== Records supplied ==

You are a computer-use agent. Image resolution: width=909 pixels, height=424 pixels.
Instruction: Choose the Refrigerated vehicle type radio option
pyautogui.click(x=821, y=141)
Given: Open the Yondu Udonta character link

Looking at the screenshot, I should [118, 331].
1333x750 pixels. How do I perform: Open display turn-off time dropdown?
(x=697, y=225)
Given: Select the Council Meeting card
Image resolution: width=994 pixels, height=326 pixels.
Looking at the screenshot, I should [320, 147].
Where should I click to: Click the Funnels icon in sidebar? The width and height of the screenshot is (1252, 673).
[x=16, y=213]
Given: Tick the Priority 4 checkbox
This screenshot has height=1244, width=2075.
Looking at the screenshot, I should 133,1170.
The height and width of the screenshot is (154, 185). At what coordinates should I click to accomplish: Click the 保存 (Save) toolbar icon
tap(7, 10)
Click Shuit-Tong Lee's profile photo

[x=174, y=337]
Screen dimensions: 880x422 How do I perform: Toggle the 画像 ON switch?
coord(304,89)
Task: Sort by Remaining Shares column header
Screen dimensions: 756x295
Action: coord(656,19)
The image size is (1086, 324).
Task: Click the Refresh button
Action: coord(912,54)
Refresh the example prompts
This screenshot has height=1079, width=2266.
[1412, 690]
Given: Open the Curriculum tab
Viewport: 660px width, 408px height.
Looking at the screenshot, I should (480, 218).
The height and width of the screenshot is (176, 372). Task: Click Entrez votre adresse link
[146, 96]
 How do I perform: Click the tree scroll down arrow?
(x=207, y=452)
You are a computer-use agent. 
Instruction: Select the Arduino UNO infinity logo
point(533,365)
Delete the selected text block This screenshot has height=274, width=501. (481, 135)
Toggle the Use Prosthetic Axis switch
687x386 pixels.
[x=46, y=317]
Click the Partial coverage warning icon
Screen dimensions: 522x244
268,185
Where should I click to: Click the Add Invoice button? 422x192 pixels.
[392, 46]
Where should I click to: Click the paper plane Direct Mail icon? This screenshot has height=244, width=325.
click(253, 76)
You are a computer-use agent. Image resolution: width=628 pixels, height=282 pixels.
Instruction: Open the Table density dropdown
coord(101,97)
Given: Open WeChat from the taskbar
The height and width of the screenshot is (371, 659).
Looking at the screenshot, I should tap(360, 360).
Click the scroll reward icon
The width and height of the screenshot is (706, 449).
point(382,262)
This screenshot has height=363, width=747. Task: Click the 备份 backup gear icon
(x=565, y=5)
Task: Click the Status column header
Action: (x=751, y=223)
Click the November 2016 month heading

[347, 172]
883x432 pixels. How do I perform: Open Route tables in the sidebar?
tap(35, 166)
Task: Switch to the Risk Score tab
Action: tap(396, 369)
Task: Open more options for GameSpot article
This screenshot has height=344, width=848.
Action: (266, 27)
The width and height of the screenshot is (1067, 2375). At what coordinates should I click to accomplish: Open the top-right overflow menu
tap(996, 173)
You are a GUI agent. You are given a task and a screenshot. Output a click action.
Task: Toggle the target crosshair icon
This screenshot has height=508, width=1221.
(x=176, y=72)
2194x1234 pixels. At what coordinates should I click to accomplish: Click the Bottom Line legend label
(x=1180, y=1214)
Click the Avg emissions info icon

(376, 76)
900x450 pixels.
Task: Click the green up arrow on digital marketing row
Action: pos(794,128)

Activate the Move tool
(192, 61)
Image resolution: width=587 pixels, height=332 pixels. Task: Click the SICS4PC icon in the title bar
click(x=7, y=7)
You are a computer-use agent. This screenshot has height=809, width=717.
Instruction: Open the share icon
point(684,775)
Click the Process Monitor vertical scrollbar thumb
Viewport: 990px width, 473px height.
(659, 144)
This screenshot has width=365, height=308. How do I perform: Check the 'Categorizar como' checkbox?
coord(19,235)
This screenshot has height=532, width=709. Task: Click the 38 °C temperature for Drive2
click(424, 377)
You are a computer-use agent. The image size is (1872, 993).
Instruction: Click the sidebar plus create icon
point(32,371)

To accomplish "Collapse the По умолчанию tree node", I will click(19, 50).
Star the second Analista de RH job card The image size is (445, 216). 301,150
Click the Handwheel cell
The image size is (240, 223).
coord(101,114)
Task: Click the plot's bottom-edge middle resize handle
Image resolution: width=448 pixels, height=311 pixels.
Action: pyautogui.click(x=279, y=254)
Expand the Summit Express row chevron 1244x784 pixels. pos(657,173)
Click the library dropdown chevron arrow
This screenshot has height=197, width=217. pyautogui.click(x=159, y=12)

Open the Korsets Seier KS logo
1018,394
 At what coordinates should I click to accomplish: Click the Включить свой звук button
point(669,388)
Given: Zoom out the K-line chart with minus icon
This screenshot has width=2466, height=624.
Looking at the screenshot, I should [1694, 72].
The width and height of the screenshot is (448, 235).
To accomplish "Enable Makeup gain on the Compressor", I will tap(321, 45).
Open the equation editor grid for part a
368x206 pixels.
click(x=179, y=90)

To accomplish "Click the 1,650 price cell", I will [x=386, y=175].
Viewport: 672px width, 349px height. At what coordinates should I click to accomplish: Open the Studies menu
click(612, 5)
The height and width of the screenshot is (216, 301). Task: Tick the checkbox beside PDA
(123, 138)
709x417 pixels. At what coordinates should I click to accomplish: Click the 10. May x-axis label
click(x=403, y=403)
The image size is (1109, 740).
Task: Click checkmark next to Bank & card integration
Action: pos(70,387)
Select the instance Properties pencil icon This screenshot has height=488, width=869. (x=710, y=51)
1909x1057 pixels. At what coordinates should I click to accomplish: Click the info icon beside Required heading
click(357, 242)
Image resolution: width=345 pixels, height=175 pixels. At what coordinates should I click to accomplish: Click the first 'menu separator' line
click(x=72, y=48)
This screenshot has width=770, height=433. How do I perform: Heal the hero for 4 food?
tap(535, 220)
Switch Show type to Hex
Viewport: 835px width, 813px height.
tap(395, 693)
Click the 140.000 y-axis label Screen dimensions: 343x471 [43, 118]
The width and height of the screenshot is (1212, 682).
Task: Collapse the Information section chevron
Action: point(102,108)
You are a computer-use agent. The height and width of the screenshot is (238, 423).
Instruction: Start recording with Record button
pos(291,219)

===

### [Exercise prompt]
Output the part of the lines above that opens with the line containing "Click the November 2016 month heading" and closes with the line containing "(x=176, y=72)", both included, as a numbered list without the blank lines.

### [The completed task]
1. Click the November 2016 month heading
2. [347, 172]
3. 883x432 pixels. How do I perform: Open Route tables in the sidebar?
4. tap(35, 166)
5. Task: Switch to the Risk Score tab
6. Action: tap(396, 369)
7. Task: Open more options for GameSpot article
8. This screenshot has height=344, width=848.
9. Action: (266, 27)
10. The width and height of the screenshot is (1067, 2375). At what coordinates should I click to accomplish: Open the top-right overflow menu
11. tap(996, 173)
12. You are a GUI agent. You are given a task and a screenshot. Output a click action.
13. Task: Toggle the target crosshair icon
14. This screenshot has height=508, width=1221.
15. (x=176, y=72)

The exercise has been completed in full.